Saved entries:

▼▼▼

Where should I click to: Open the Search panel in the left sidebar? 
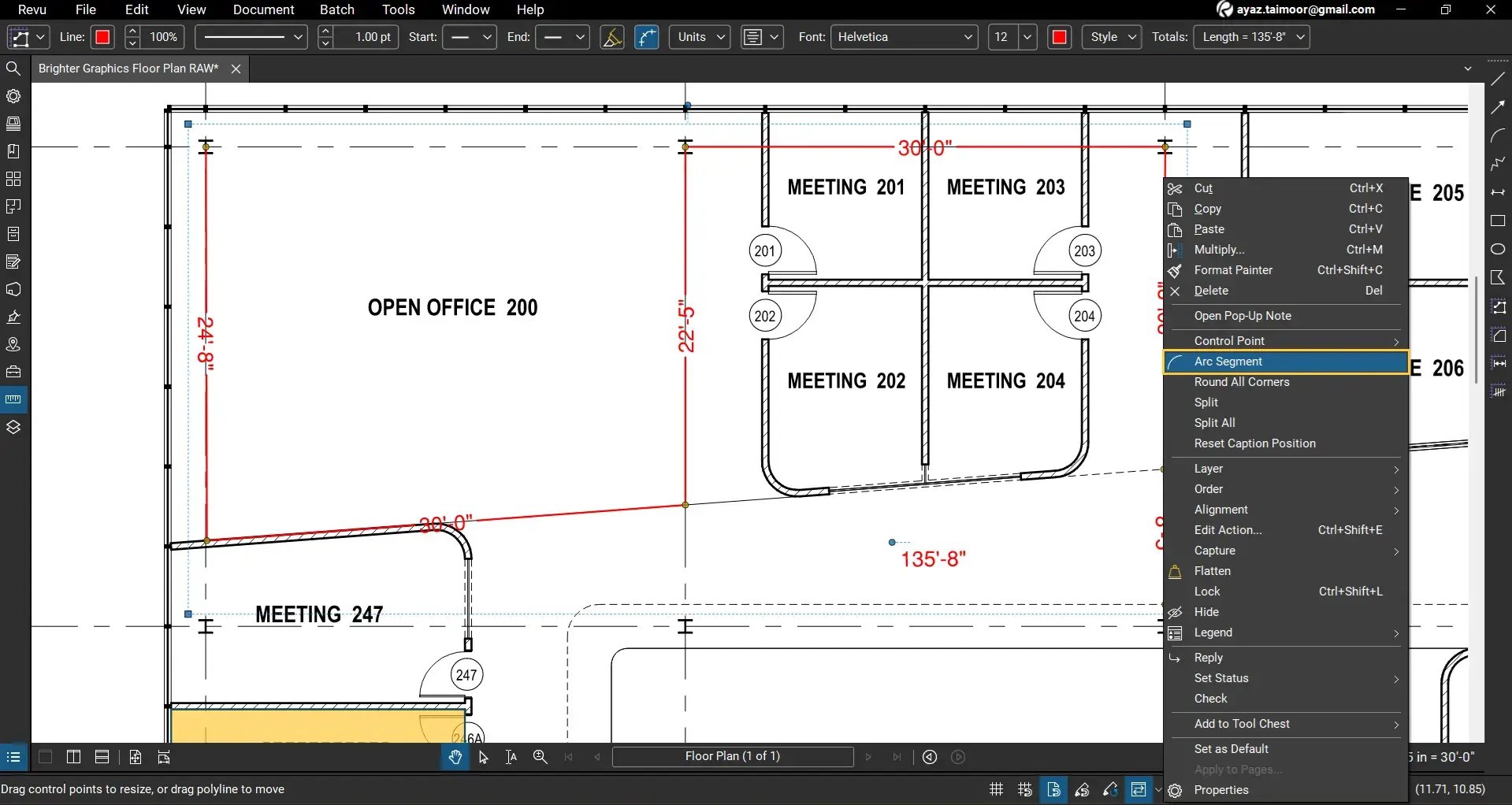(x=13, y=69)
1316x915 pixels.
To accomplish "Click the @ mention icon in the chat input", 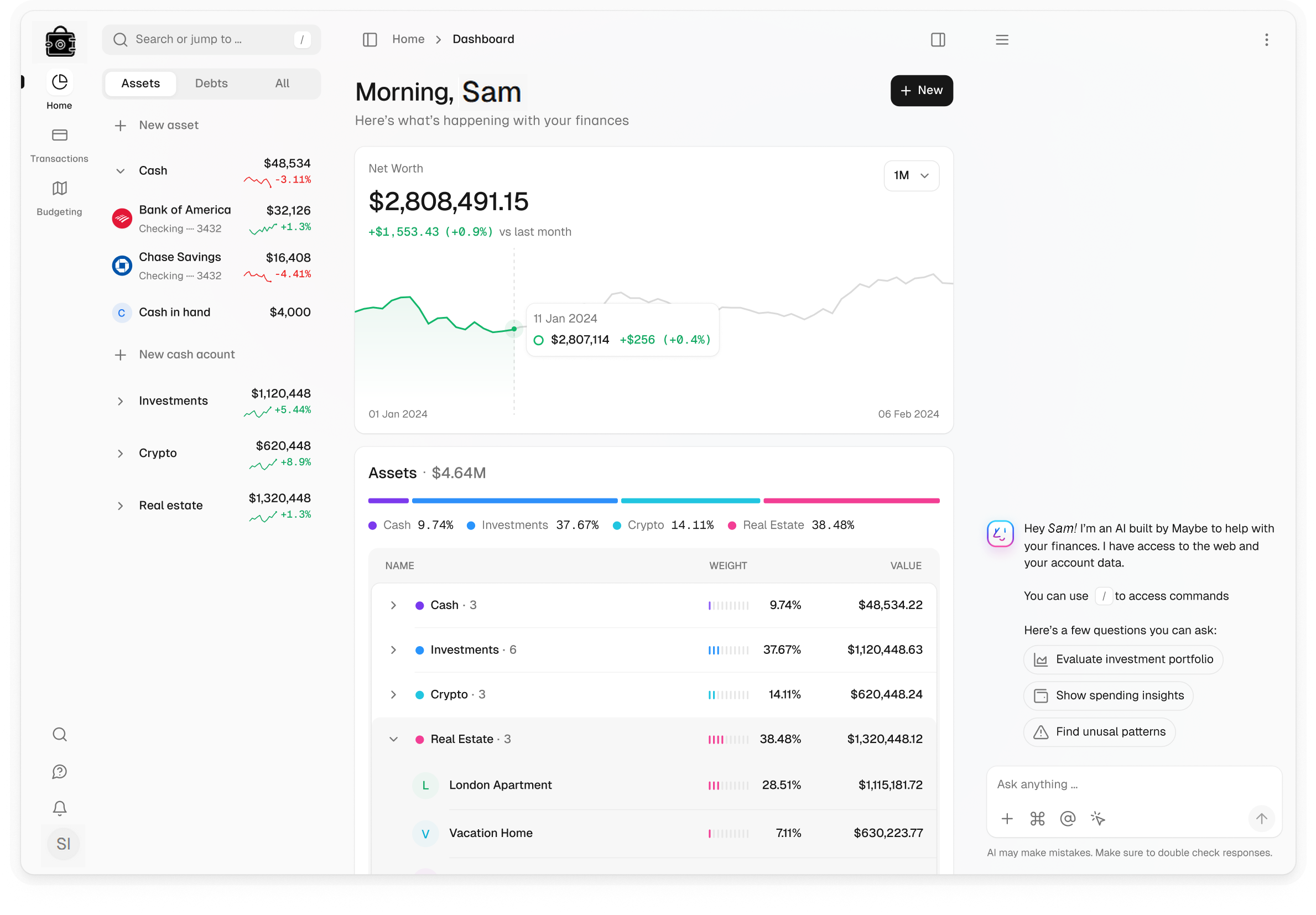I will tap(1067, 819).
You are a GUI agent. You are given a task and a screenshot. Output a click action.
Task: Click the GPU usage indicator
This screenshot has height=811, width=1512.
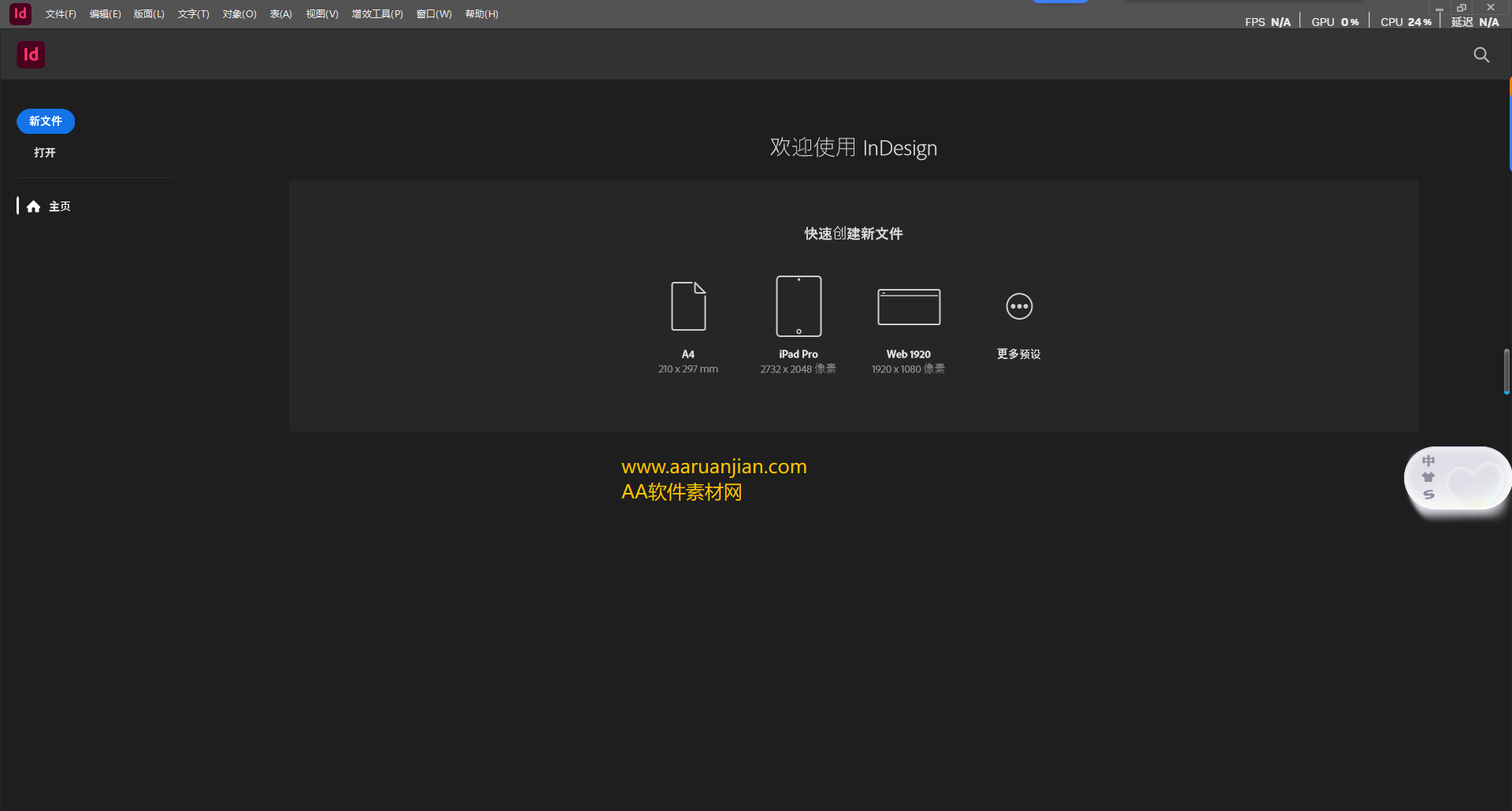1333,21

▲▲▲

Your objective:
Beginning with the line that contains "You are a GUI" and ending with the final line of the entries, every line must be copied exactly; the pictures must not.

Exercise output:
You are a GUI agent. You are given a task and a screenshot. Output a click action.
Task: Click the GPU usage indicator
This screenshot has height=811, width=1512.
1333,21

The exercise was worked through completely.